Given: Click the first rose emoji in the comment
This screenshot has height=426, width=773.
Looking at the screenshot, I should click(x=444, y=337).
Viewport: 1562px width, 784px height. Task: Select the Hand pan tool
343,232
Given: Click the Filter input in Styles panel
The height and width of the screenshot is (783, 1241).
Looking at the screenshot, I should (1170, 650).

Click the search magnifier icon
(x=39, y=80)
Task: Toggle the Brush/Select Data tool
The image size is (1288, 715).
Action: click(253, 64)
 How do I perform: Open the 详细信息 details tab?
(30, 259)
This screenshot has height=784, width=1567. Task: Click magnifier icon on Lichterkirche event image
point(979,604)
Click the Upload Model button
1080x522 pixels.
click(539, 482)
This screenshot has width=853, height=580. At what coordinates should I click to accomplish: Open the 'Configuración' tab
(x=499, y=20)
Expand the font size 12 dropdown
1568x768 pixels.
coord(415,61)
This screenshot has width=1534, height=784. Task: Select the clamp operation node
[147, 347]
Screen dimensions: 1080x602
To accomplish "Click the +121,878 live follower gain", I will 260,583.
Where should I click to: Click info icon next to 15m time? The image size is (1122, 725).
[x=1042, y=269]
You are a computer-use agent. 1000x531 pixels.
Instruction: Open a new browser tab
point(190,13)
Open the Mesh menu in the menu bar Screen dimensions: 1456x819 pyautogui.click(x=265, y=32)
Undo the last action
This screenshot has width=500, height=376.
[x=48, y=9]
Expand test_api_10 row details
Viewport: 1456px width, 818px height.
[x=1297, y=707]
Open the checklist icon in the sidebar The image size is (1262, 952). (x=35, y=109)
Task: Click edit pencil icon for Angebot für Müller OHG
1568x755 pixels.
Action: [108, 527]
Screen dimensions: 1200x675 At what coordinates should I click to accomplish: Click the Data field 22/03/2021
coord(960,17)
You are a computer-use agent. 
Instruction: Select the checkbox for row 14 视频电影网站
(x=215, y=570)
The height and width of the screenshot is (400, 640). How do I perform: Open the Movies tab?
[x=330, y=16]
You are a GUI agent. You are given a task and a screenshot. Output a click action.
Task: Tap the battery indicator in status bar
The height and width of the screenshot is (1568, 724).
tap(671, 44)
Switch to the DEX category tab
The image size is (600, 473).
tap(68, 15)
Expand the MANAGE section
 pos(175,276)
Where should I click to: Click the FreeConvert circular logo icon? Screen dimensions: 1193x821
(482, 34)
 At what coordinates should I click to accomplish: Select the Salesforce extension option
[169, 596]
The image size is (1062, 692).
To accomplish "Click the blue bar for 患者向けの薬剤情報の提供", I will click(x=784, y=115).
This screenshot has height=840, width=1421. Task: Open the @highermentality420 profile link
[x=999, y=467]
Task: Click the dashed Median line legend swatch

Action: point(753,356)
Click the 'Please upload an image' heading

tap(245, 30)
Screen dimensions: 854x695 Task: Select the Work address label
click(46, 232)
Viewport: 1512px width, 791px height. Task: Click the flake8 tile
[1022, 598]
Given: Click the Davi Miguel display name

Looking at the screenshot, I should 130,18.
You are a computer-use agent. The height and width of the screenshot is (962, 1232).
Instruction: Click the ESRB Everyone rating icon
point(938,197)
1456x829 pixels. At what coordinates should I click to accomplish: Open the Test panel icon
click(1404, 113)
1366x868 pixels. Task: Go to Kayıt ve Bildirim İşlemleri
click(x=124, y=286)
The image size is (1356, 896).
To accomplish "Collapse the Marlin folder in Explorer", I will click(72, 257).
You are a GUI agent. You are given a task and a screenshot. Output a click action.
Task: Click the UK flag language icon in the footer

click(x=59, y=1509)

■ **TASK TO COMPLETE**:
Please reproduce all of the entries above, line for line, without changing a single character.

■ **THE RESPONSE**:
Given: Click the first rose emoji in the comment
This screenshot has height=426, width=773.
Looking at the screenshot, I should click(x=444, y=337).
Viewport: 1562px width, 784px height. Task: Select the Hand pan tool
343,232
Given: Click the Filter input in Styles panel
The height and width of the screenshot is (783, 1241).
Looking at the screenshot, I should (1170, 650).

Click the search magnifier icon
(x=39, y=80)
Task: Toggle the Brush/Select Data tool
The image size is (1288, 715).
Action: click(253, 64)
 How do I perform: Open the 详细信息 details tab?
(30, 259)
This screenshot has height=784, width=1567. Task: Click magnifier icon on Lichterkirche event image
point(979,604)
Click the Upload Model button
1080x522 pixels.
click(539, 482)
This screenshot has width=853, height=580. At what coordinates should I click to accomplish: Open the 'Configuración' tab
(x=499, y=20)
Expand the font size 12 dropdown
1568x768 pixels.
coord(415,61)
This screenshot has width=1534, height=784. Task: Select the clamp operation node
[147, 347]
Screen dimensions: 1080x602
To accomplish "Click the +121,878 live follower gain", I will 260,583.
Where should I click to: Click info icon next to 15m time? The image size is (1122, 725).
[x=1042, y=269]
You are a computer-use agent. 1000x531 pixels.
Instruction: Open a new browser tab
point(190,13)
Open the Mesh menu in the menu bar Screen dimensions: 1456x819 pyautogui.click(x=265, y=32)
Undo the last action
This screenshot has width=500, height=376.
[x=48, y=9]
Expand test_api_10 row details
Viewport: 1456px width, 818px height.
[x=1297, y=707]
Open the checklist icon in the sidebar The image size is (1262, 952). (x=35, y=109)
Task: Click edit pencil icon for Angebot für Müller OHG
1568x755 pixels.
Action: [108, 527]
Screen dimensions: 1200x675 At what coordinates should I click to accomplish: Click the Data field 22/03/2021
coord(960,17)
You are a computer-use agent. 
Instruction: Select the checkbox for row 14 视频电影网站
(x=215, y=570)
The height and width of the screenshot is (400, 640). How do I perform: Open the Movies tab?
[x=330, y=16]
You are a GUI agent. You are given a task and a screenshot. Output a click action.
Task: Tap the battery indicator in status bar
The height and width of the screenshot is (1568, 724).
tap(671, 44)
Switch to the DEX category tab
The image size is (600, 473).
tap(68, 15)
Expand the MANAGE section
 pos(175,276)
Where should I click to: Click the FreeConvert circular logo icon? Screen dimensions: 1193x821
(482, 34)
 At what coordinates should I click to accomplish: Select the Salesforce extension option
[169, 596]
The image size is (1062, 692).
To accomplish "Click the blue bar for 患者向けの薬剤情報の提供", I will click(x=784, y=115).
This screenshot has height=840, width=1421. Task: Open the @highermentality420 profile link
[x=999, y=467]
Task: Click the dashed Median line legend swatch

Action: point(753,356)
Click the 'Please upload an image' heading

tap(245, 30)
Screen dimensions: 854x695 Task: Select the Work address label
click(46, 232)
Viewport: 1512px width, 791px height. Task: Click the flake8 tile
[1022, 598]
Given: Click the Davi Miguel display name

Looking at the screenshot, I should 130,18.
You are a computer-use agent. The height and width of the screenshot is (962, 1232).
Instruction: Click the ESRB Everyone rating icon
point(938,197)
1456x829 pixels. At what coordinates should I click to accomplish: Open the Test panel icon
click(1404, 113)
1366x868 pixels. Task: Go to Kayıt ve Bildirim İşlemleri
click(x=124, y=286)
The image size is (1356, 896).
To accomplish "Collapse the Marlin folder in Explorer", I will click(72, 257).
You are a GUI agent. You are given a task and a screenshot. Output a click action.
Task: Click the UK flag language icon in the footer

click(x=59, y=1509)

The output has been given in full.